CellMAPtracer is built using MATLAB (v 9.8) and can be freely obtained as: (A) a standalone executable program for Microsoft Windows, macOS or GNU/Linux; (B) a MATLAB App/Toolbox; and (C) the source MATLAB code.
Navigate to https://github.com/ocbe-uio/CellMAPtracer/releases/tag/v1.0. Three assets of CellMAPtracer for Windows, Linux and macOS versions can be found and downloaded. After downloading the version compatible with your Operating System, users should uncompress the file and follow the instructions in the corresponding “readme.txt”.

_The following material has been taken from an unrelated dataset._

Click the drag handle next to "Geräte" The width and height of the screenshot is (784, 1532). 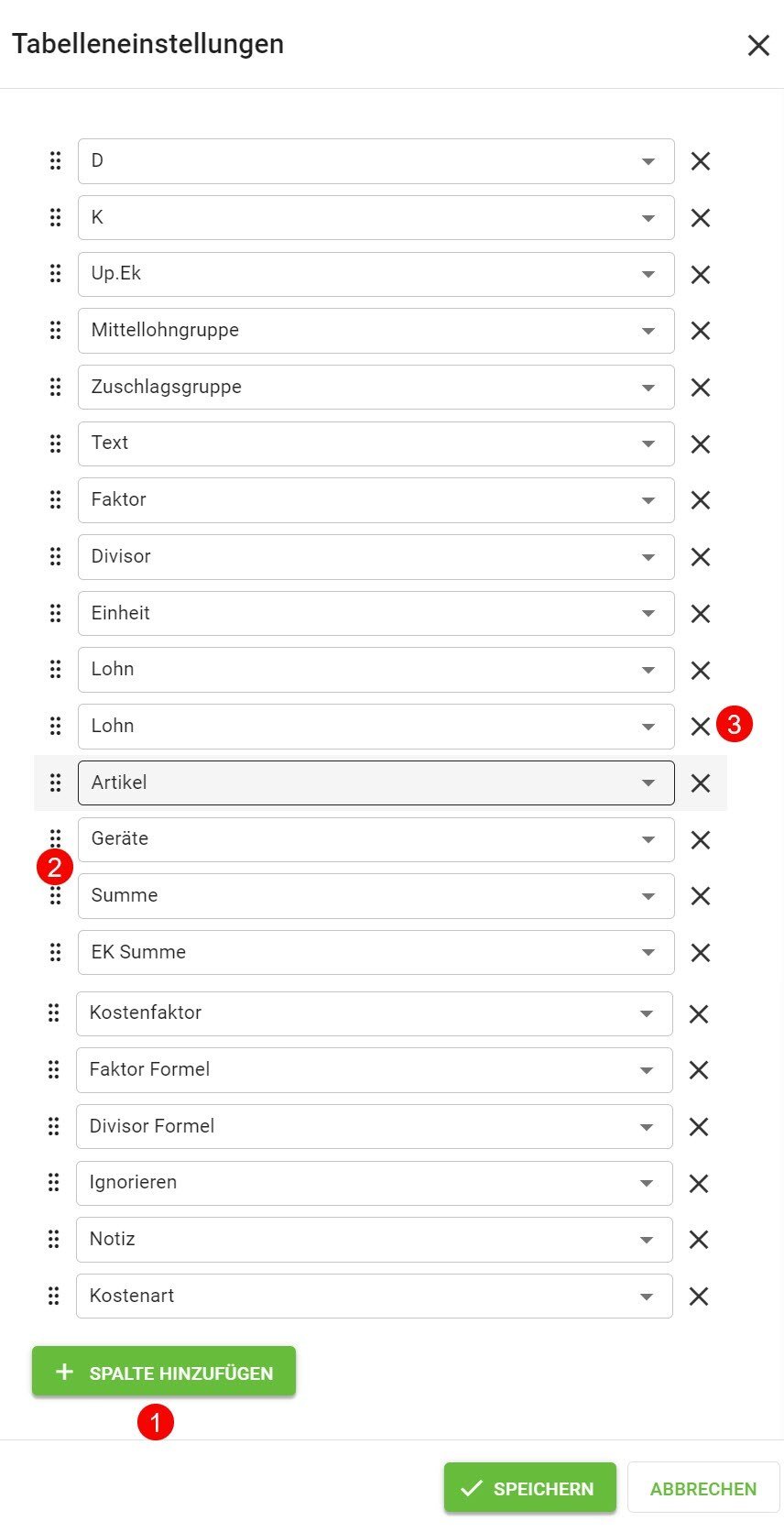pos(55,838)
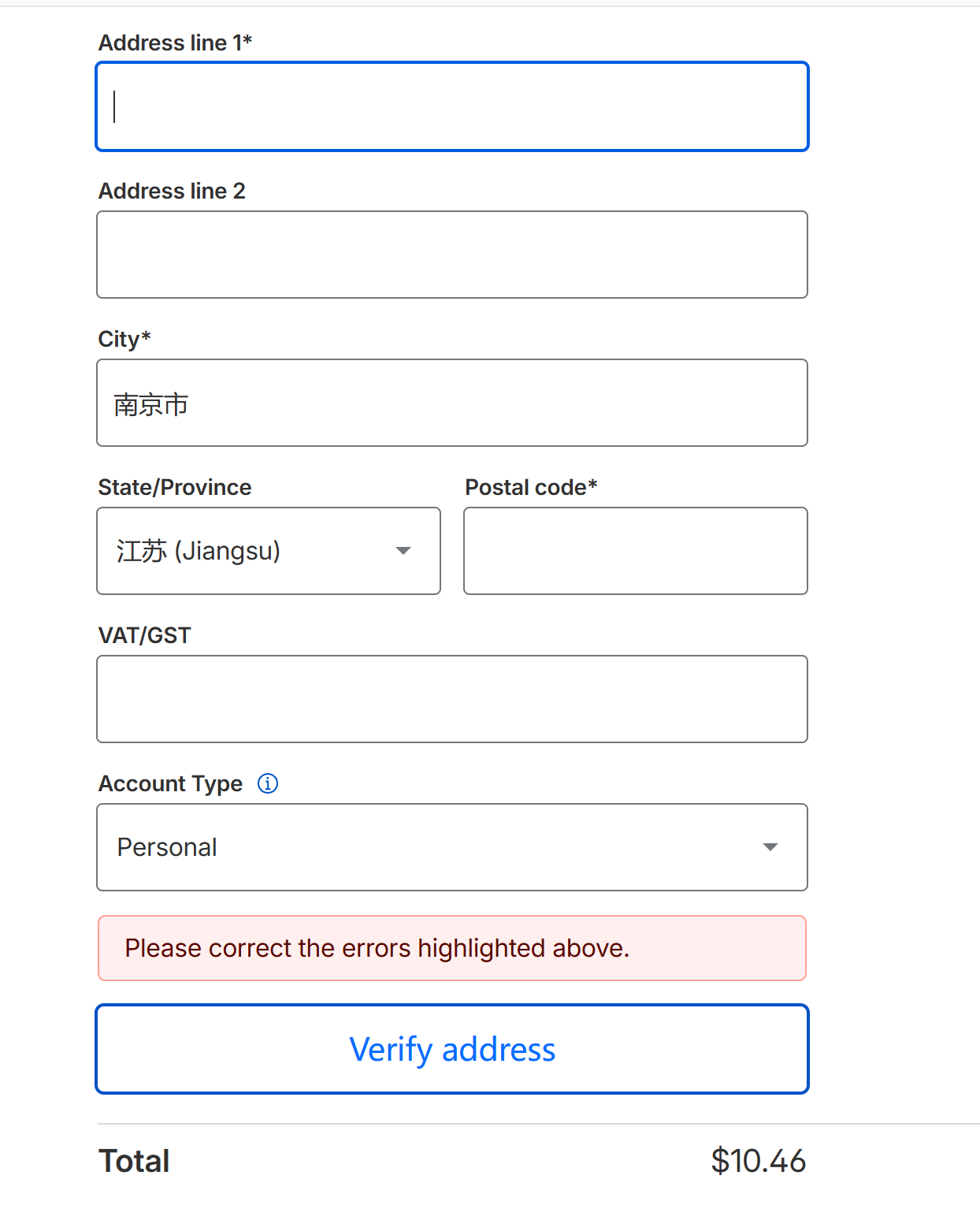Expand the Account Type Personal dropdown
Screen dimensions: 980x1205
[451, 847]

To be able to run CellMAPtracer App within the MATLAB environment, users should follow three simple steps: 1) Download the “App” folder from the CellMAPtracer repository: https://github.com/ocbe-uio/CellMAPtracer. 2) In MATLAB, go to APPS tab and click 'Install App' and find ”CellMAPtracer.mlappinstall” then install it. 3) Open CellMAPtracer App from Application list in MATLAB.
To be able to run CellMAPtracer code, users should clone the CellMAPtracer repository from https://github.com/ocbe-uio/CellMAPtracer and then run “CellMAPtracer_Main.m” after opening a project in MATLAB.

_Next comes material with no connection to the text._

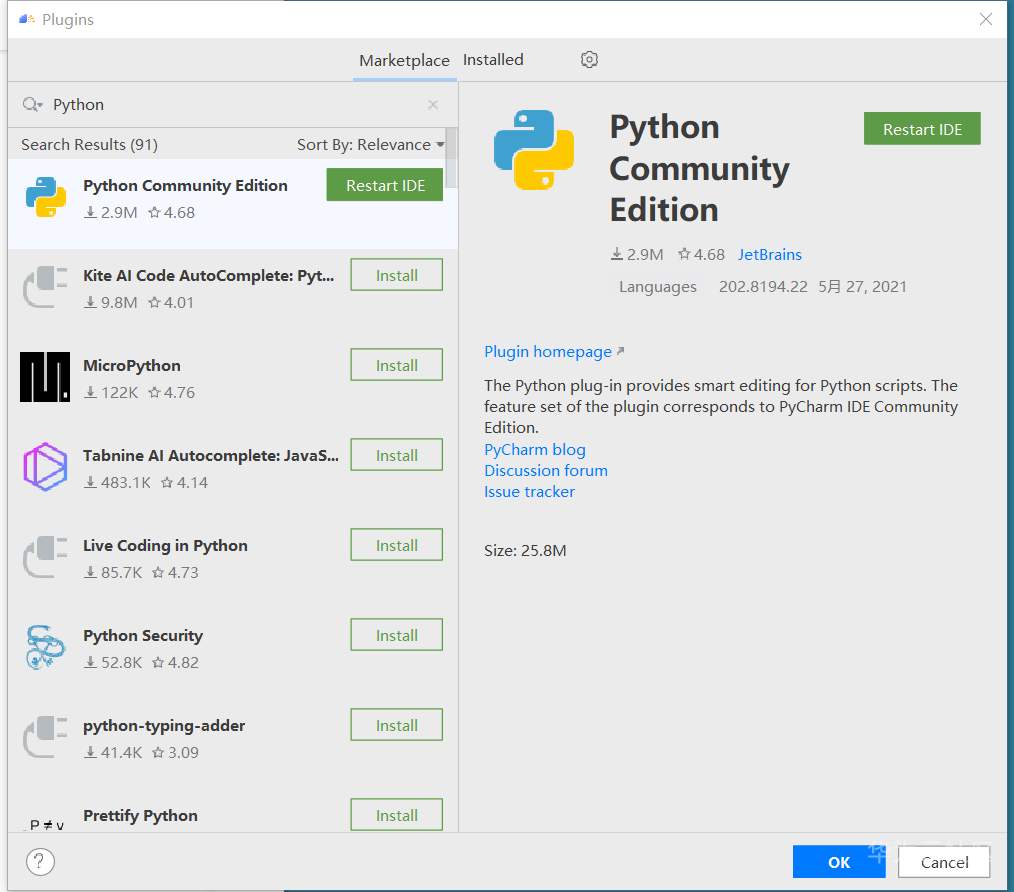Open the Sort By Relevance dropdown

tap(370, 145)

CellMAPtracer is capable of loading multi-TIFF stacks (8 and 16 bits) of spatio-temporal live cell images as input for tracking. The output is an interactive multi-generation trajectory plot and 5 categories of trajectory data. The 5 categories include: all cells, dividing cells, non-dividing cells, daughter cells and dividing daughter cells. Each of these contains two spreadsheets. The first sheet contains the measurements of cell migration parameters such as the total distance, displacement, directionality and speed. The second sheet contains the x-y coordinates of tracked cells in the corresponding category.
The CellMAPtracer FUCCI plug-in enables users to profile the fluorescent signals of FUCCI‐expressing cells in 2-3 channel systems. It detects the cell cycle phase at any given time point throughout the course of the tracking. The input of the FUCCI plug-in is a multi-TIFF stack in RGB format of spatio-temporal live cell images which should be associated with the outcome of the tracking outcome of CellMAPtracer for the corresponding multi-TIFF stacks (8 and 16 bits). After loading the needed files and selecting the cell cycle detection method, the FUCCI phase algorithm automatically implements an internal RGB normalization. Users can inspect the normalized and the raw signals and monitor the detection of the cell cycle phases with a possibility of correcting the detection.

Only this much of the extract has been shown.